### BRIEF
Please arrange the data from the line with "The height and width of the screenshot is (780, 526)." to the line with "pyautogui.click(x=195, y=545)" as a numbered list, leaving out any blank lines.

:: DATA SHOWN ::

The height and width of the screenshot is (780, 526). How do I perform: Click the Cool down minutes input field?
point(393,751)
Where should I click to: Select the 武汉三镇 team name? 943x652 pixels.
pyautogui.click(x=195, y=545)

:::
:: DATA SHOWN ::

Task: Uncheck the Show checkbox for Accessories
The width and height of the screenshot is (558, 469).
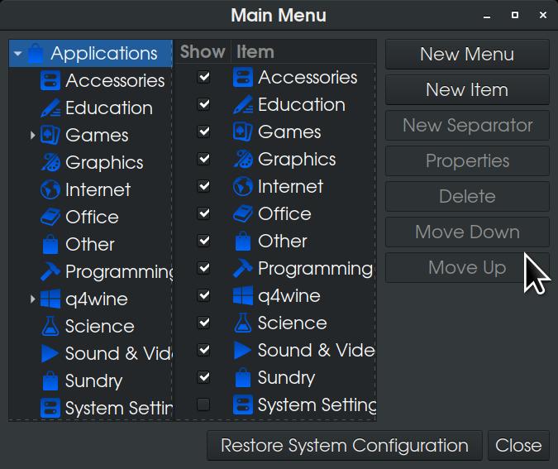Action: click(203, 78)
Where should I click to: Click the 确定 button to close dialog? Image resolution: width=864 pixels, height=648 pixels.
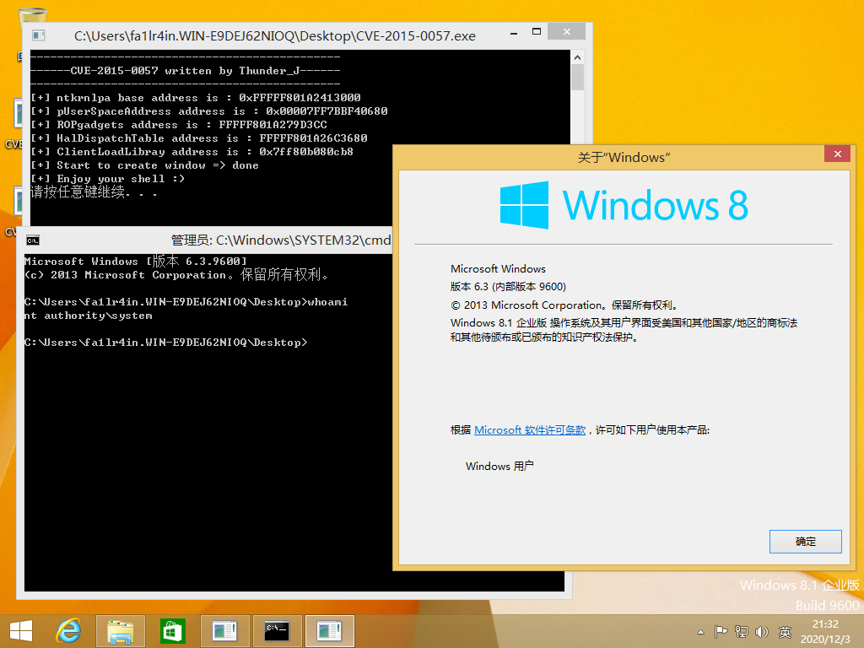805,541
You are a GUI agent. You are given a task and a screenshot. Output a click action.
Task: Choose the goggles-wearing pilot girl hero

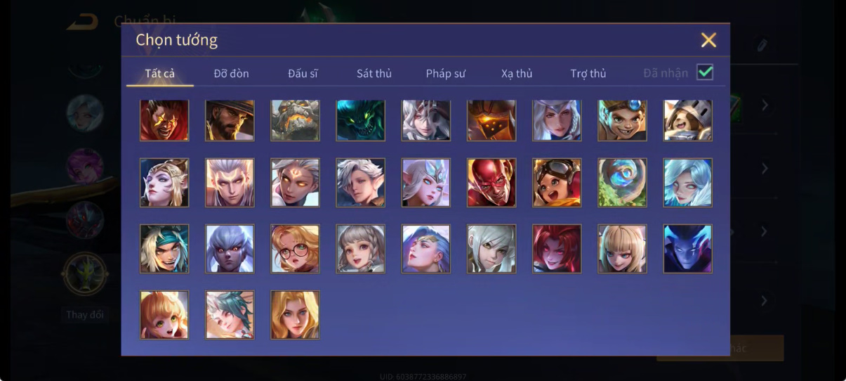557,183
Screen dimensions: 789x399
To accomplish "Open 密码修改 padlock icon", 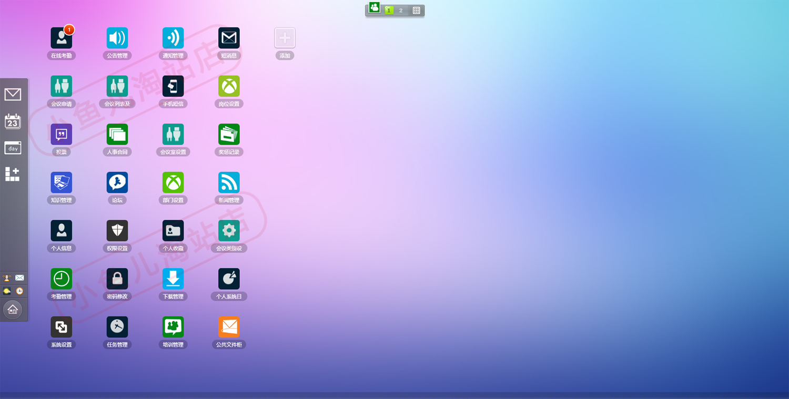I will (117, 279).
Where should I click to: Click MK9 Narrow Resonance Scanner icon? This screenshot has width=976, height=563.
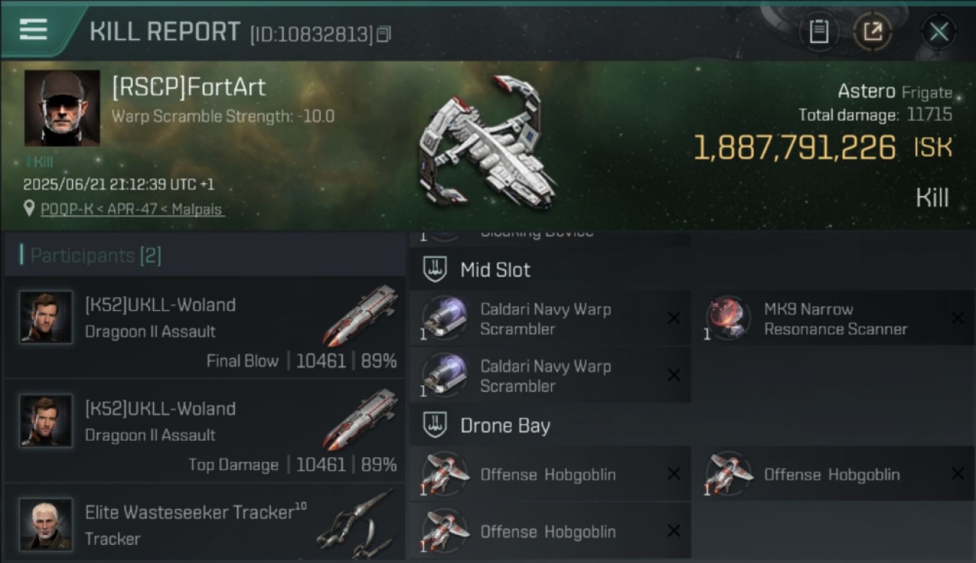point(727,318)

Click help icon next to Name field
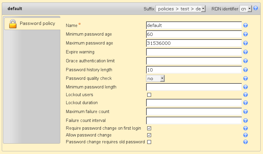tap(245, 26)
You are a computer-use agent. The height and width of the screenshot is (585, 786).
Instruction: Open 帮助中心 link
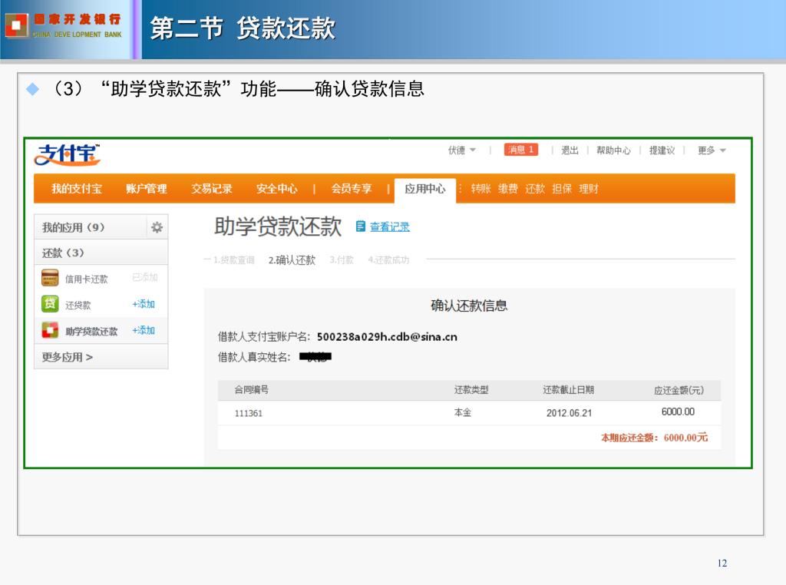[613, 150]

:::
:: DATA SHOWN ::

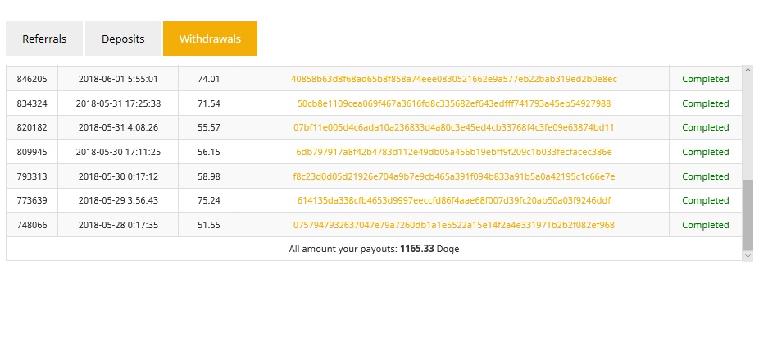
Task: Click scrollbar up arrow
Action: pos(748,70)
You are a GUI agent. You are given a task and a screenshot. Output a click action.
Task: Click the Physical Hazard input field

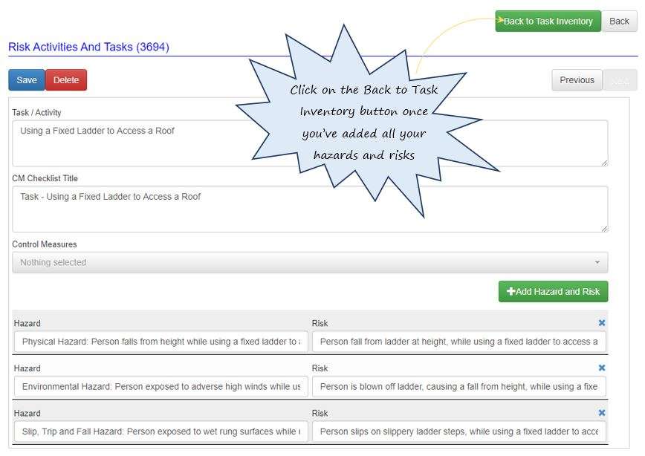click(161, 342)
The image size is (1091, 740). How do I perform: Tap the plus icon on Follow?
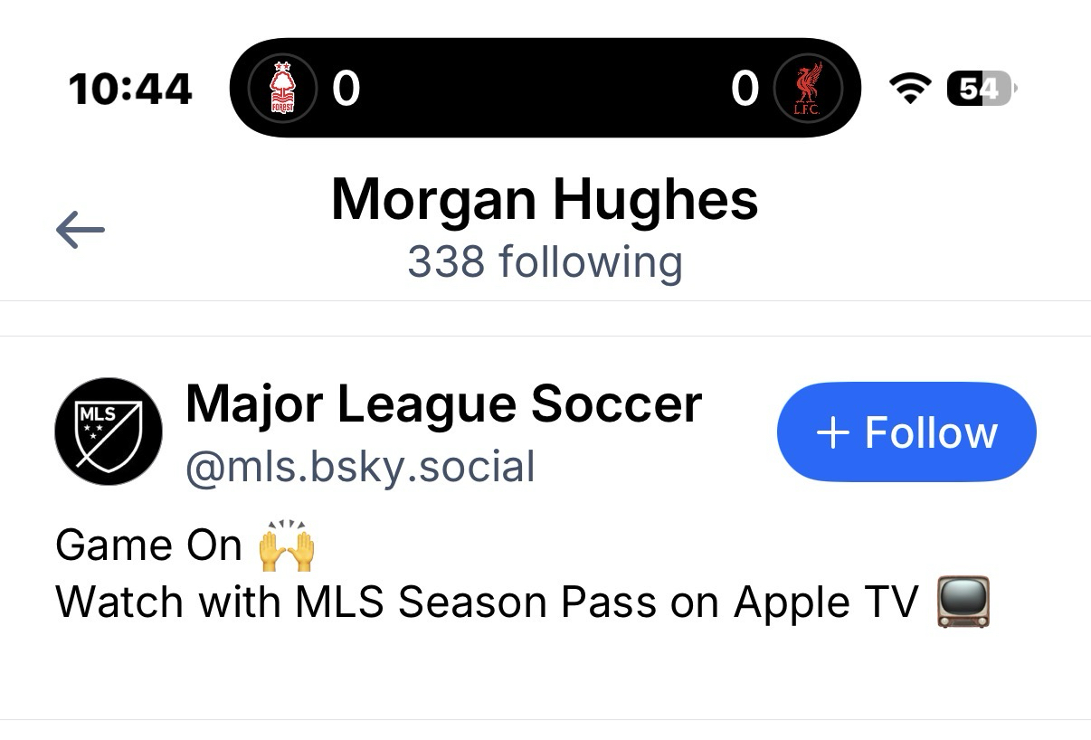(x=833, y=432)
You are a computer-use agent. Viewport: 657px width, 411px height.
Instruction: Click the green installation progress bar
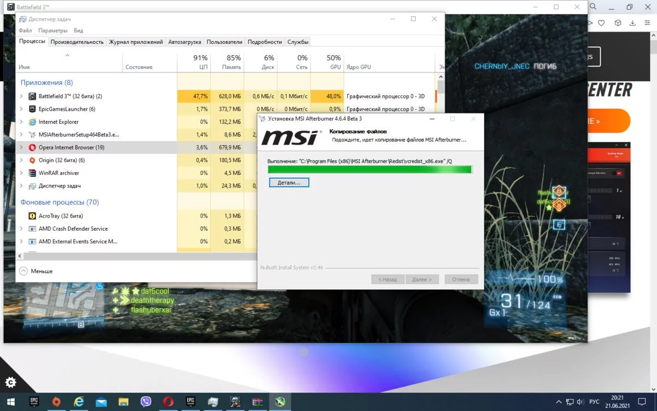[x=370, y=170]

:::

### RESULT
1. The height and width of the screenshot is (780, 526). How do I perform: Click the Cool down minutes input field?
2. point(393,751)
3. Where should I click to: Select the 武汉三镇 team name? 943x652 pixels.
4. pyautogui.click(x=195, y=545)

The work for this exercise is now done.